━━━ Supplied material ━━━

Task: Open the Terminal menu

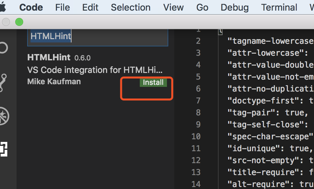Action: pos(279,7)
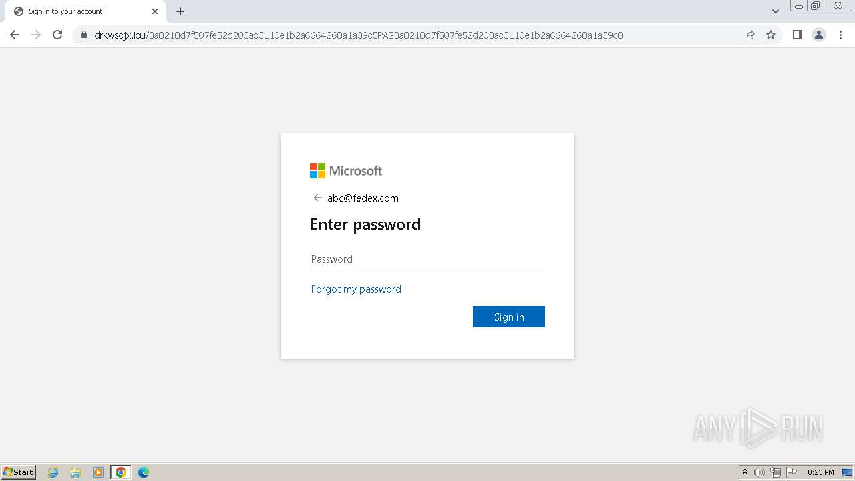Expand the tab search chevron
The height and width of the screenshot is (481, 855).
776,11
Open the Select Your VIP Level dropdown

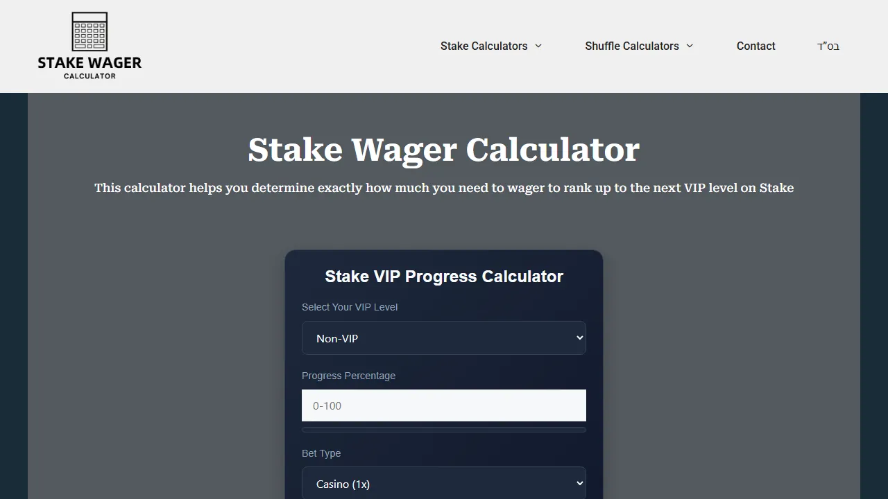coord(444,338)
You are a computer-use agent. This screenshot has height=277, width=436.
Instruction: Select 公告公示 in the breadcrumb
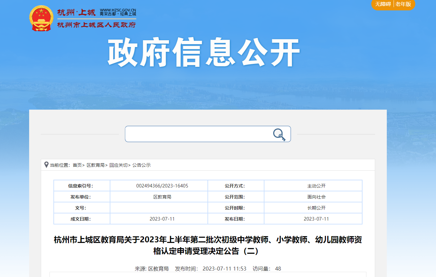(141, 165)
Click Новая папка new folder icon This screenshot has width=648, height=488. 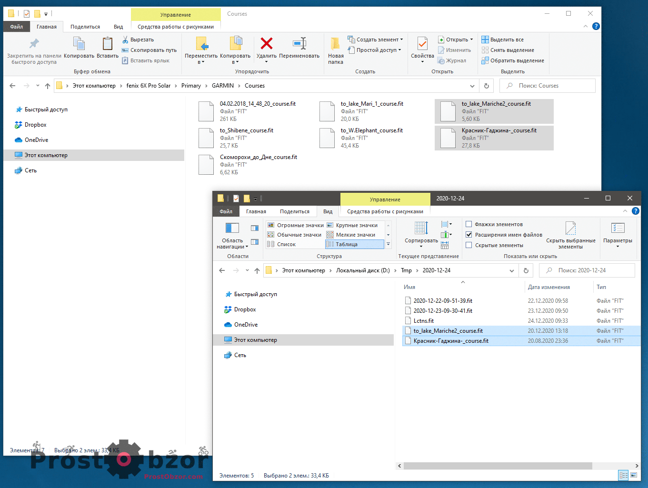pos(335,44)
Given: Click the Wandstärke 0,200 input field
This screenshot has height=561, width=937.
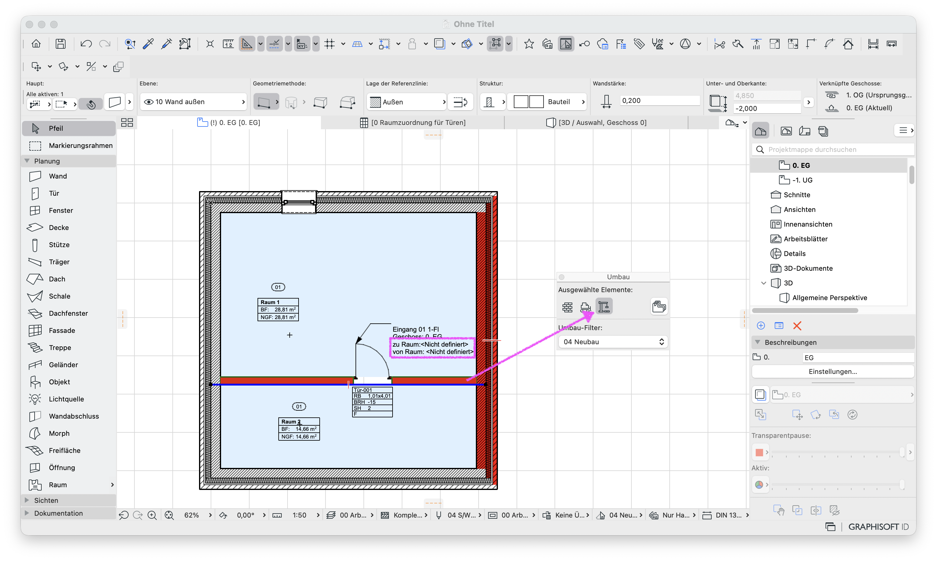Looking at the screenshot, I should point(660,101).
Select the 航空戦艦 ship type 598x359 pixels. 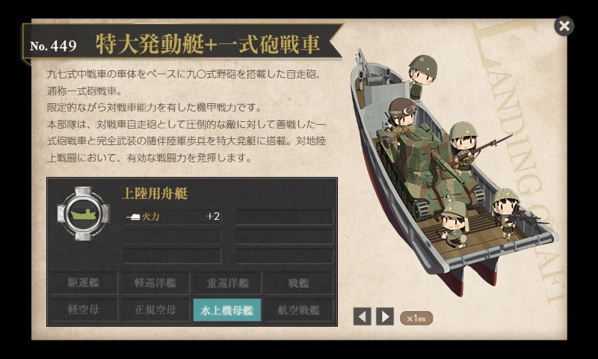299,310
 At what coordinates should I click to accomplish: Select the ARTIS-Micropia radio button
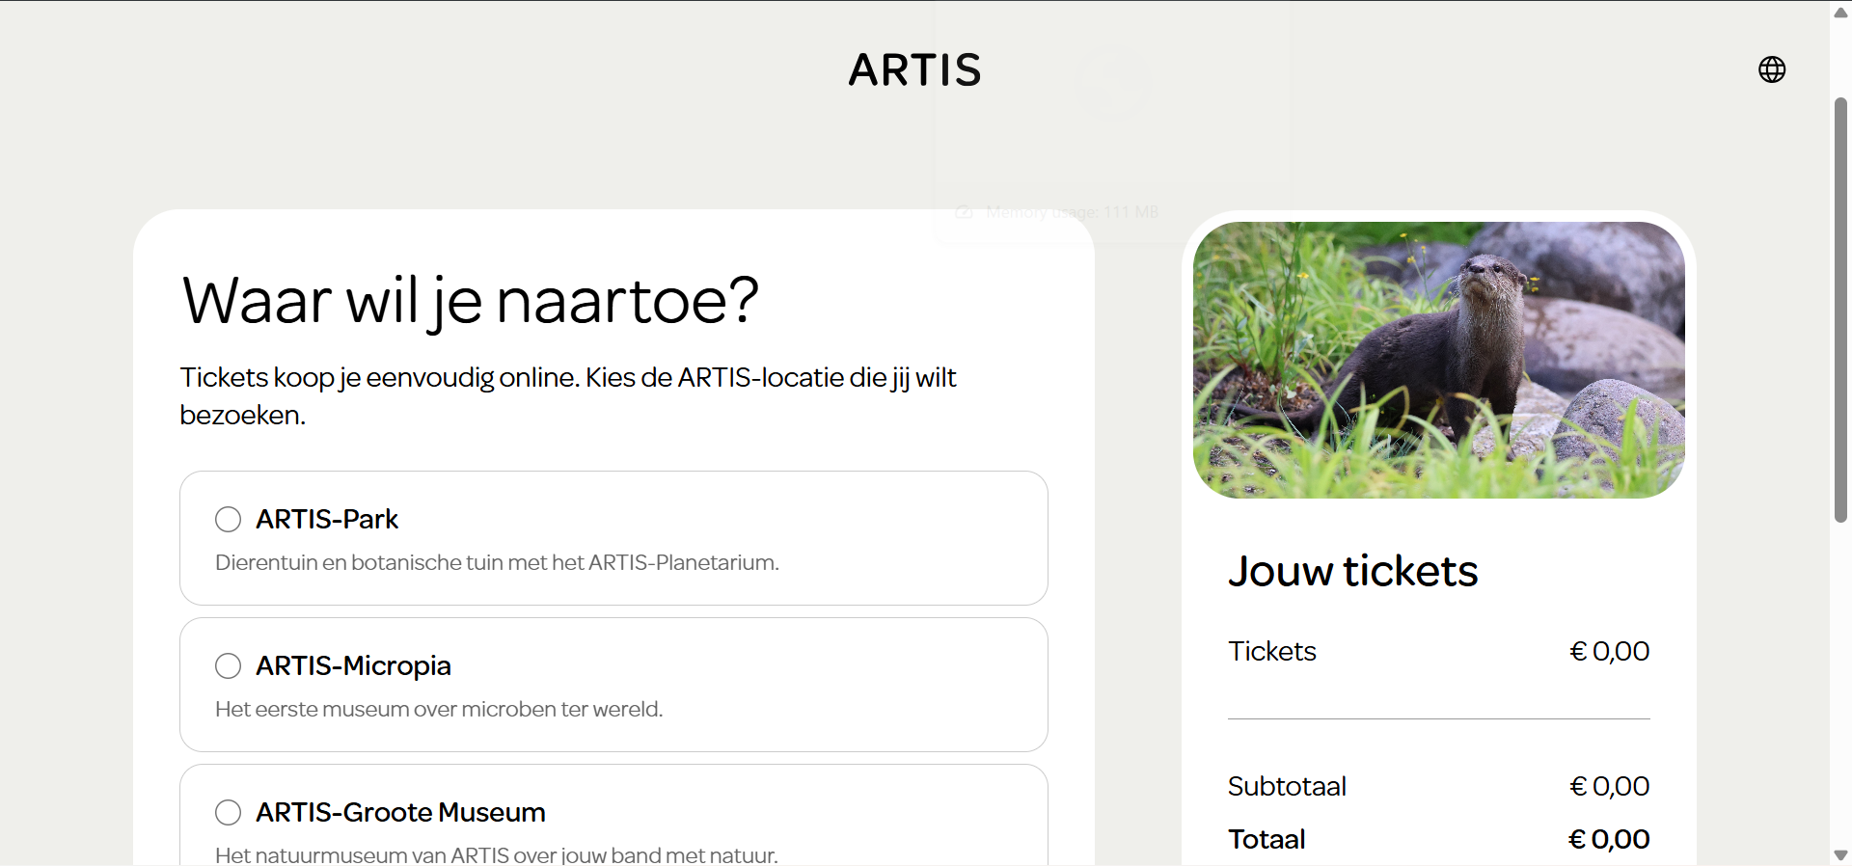(228, 665)
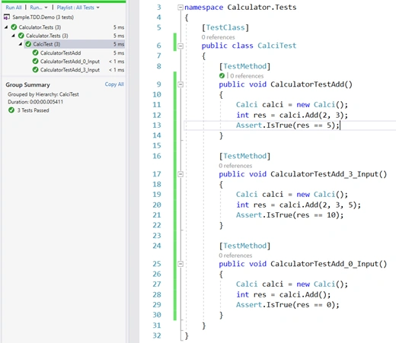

━━━

* **Work order**
What is the exact wording of the lines from the one bearing "At what coordinates" through the final line of the records above? Write it out without the pictures.

* **Solution below**
 At what coordinates should I click to accomplish: Select the ARTIS-Micropia radio button
(228, 665)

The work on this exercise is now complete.